_LISTED RECORDS_
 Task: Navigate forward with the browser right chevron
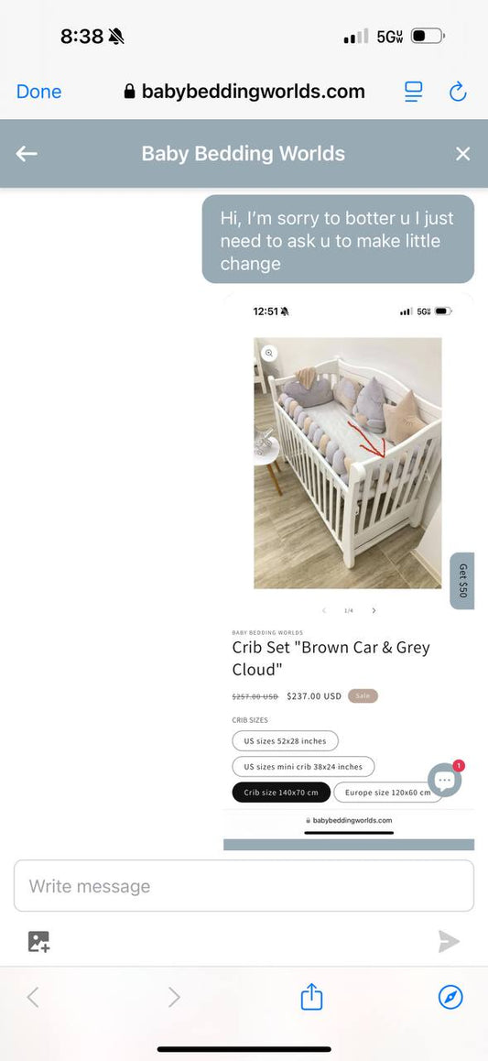pyautogui.click(x=174, y=997)
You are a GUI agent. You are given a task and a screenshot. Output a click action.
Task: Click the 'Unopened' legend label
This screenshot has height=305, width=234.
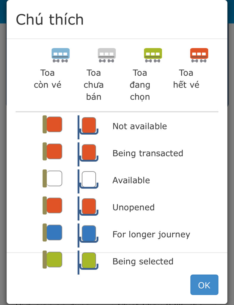(x=134, y=208)
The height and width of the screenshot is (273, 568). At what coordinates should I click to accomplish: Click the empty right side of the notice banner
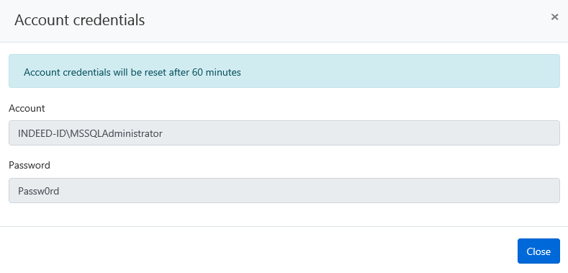(399, 71)
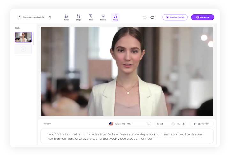
Task: Click into the speech script text box
Action: coord(127,136)
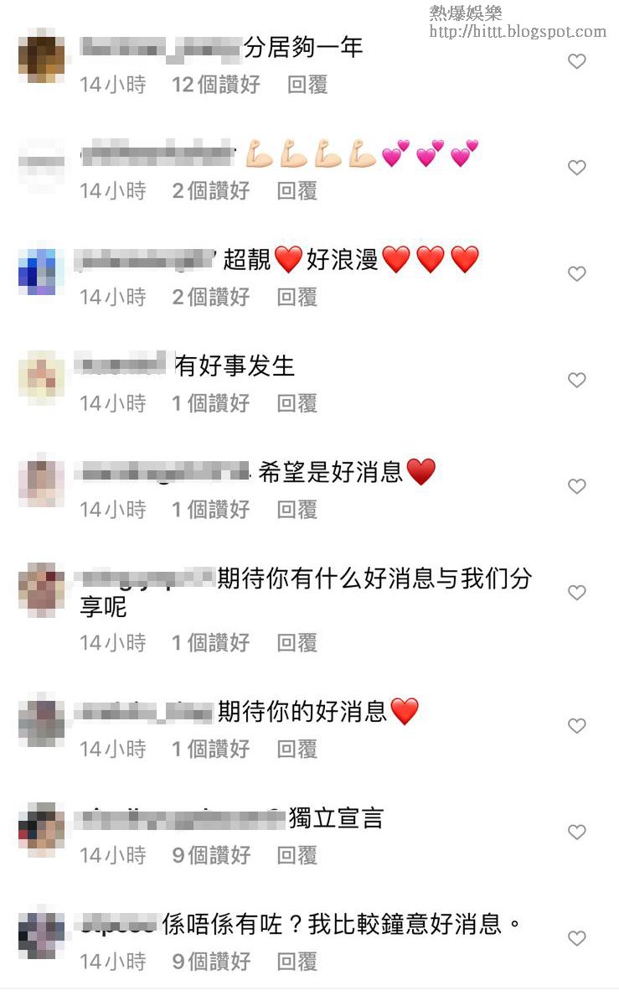
Task: Like the '有好事发生' comment
Action: tap(576, 380)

_REQUIREMENT_
Give back each line above exactly, with pictures dropped.

_TASK SOLUTION_
 Task: Navigate forward with the browser right chevron
pyautogui.click(x=174, y=997)
You are a GUI agent. You are given a task and a screenshot. Output a click action.
Task: Click the 'Unopened' legend label
This screenshot has height=305, width=234.
(x=134, y=208)
The height and width of the screenshot is (273, 568). At what coordinates should I click to accomplish: Click the empty right side of the notice banner
(399, 71)
Task: Click into the speech script text box
Action: coord(127,136)
Task: Like the '有好事发生' comment
Action: tap(576, 380)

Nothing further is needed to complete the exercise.